> **Problem 1**: According to the text below on inverse problems in TDA, in which two primary directions can inverse problems in persistent homology be formulated?

> **Given passage**:
>>>>>
Inverse Problems in TDA

Updated 10 February 2026

Inverse problems in TDA are techniques that determine if persistent homology barcodes uniquely capture the geometry or topology of underlying data.
They explore both surjectivity—ensuring every barcode has a realizable pre-image—and injectivity, where unique recovery up to equivalence is sought.
Recent methods, including distributed persistence and topological regularization, provide stability and improved discrimination amidst noise and sampling challenges.

The inverse problem in topological data analysis (TDA) concerns the extent to which topological invariants—specifically, persistent homology barcodes or persistence diagrams—capture enough information to recover, or meaningfully constrain, the geometry or topology of the underlying data. Given a collection of barcodes arising from data (often point clouds or functions on topological spaces), the inverse problem asks whether there exists—uniquely or up to some equivalence—a geometric or topological object that realizes these invariants, and under what conditions this recovery is stable, computable, and discriminative. This problem is fundamentally tied to the surjectivity and injectivity properties of the “persistence map,” as well as practical inference in the presence of noise, sampling artifacts, and model ambiguity.

1. Formulation and Types of Inverse Problems

Inverse problems in persistent homology can be formulated in two primary directions: surjectivity (the existence of pre-images or right inverses) and injectivity (uniqueness or the existence of left inverses) of the persistence functor. For a field $k$ , a one-parameter persistence module $M$ is a functor $M: (\mathbb{R},\leq) \to \mathrm{Vect}_k$ . The structure theorem implies $M$ decomposes as a direct sum of interval modules, whose multiset of intervals $\{I_j\}$ constitutes the barcode $B(M)$ (Oudot et al., 2018).

Surjectivity: Given an abstract barcode $B$ , does there exist a filtered topological space $X$ such that persistent homology of $X$ yields $B$ ?
Injectivity: If two spaces produce identical barcodes, are they equivalent in some geometric or topological sense? Under what conditions is this possible?

This dichotomy frames the essential question: can topological features observed in data meaningfully determine, or even tightly constrain, the underlying signal or structure?

2. Surjectivity: Realizability of Barcodes and Modules

Several constructive methods demonstrate that, for many classes of persistence modules, any barcode can be realized by some filtered CW-complex. The Moore-space construction shows that any pointwise-finite-dimensional (pfd) module with sufficient degree-0 coverage can be realized via persistent Moore spaces formed by gluing spheres and disks according to the interval structure of the barcode (Oudot et al., 2018). Functional surjectivity extends this to show that, for any pfd module $M$ and any $\epsilon > 0$ , one can find real-valued functions $\gamma^M, \gamma^N$ on a fixed topological space $X$ such that their persistent homologies approximate any two given modules as closely as desired in the interleaving distance.
<<<<<
> **Problem 2**: Copy out the part of the records that opens with the line containing "Screen dimensions: 518x612" and runs through the end of the records, omitting the pictures.

[Item-finding records]
>>>>>
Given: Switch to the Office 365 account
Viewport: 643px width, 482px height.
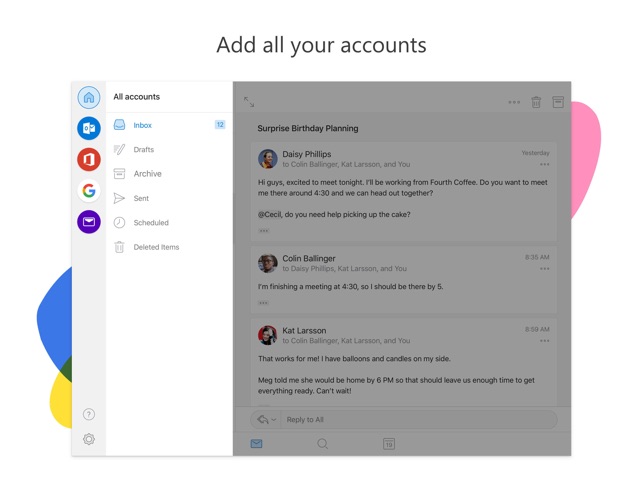Looking at the screenshot, I should (89, 159).
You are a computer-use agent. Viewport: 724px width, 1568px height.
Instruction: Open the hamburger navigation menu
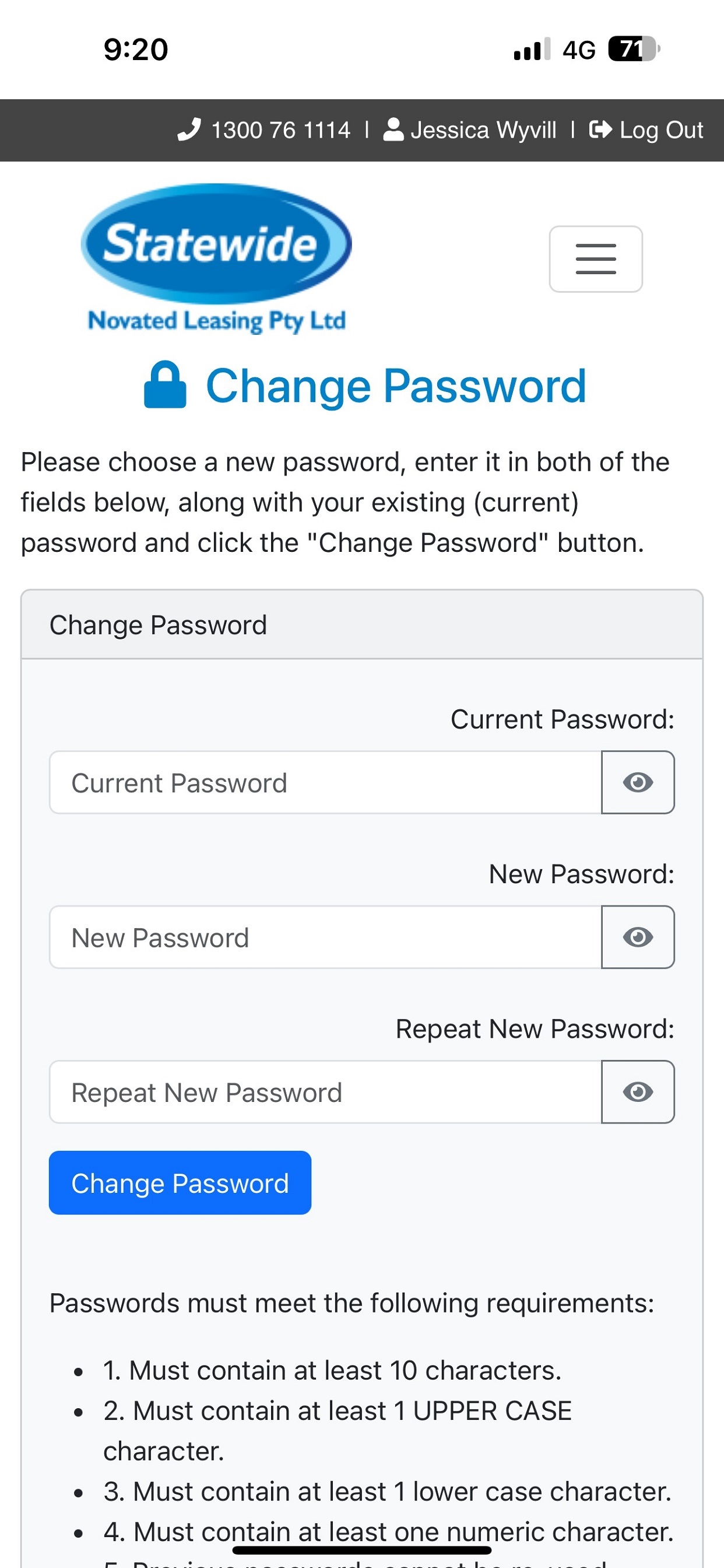coord(596,260)
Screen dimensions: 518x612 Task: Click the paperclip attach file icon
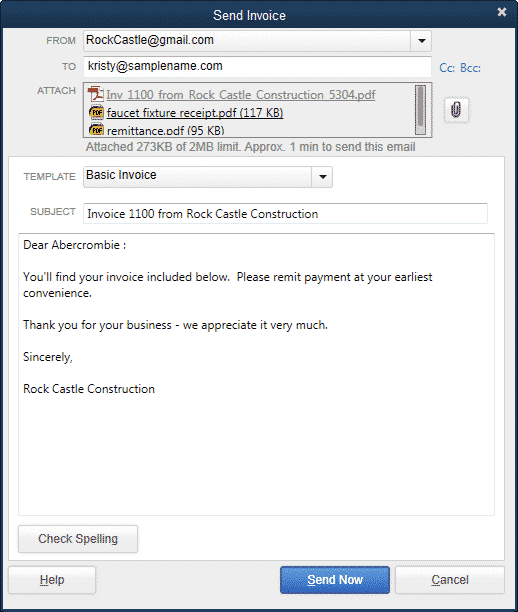(x=456, y=110)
<<<<<
> **Task response 1**: Surjectivity and injectivity of the persistence functor.

> **Task response 2**:
Screen dimensions: 518x612 Task: Click the paperclip attach file icon
(x=456, y=110)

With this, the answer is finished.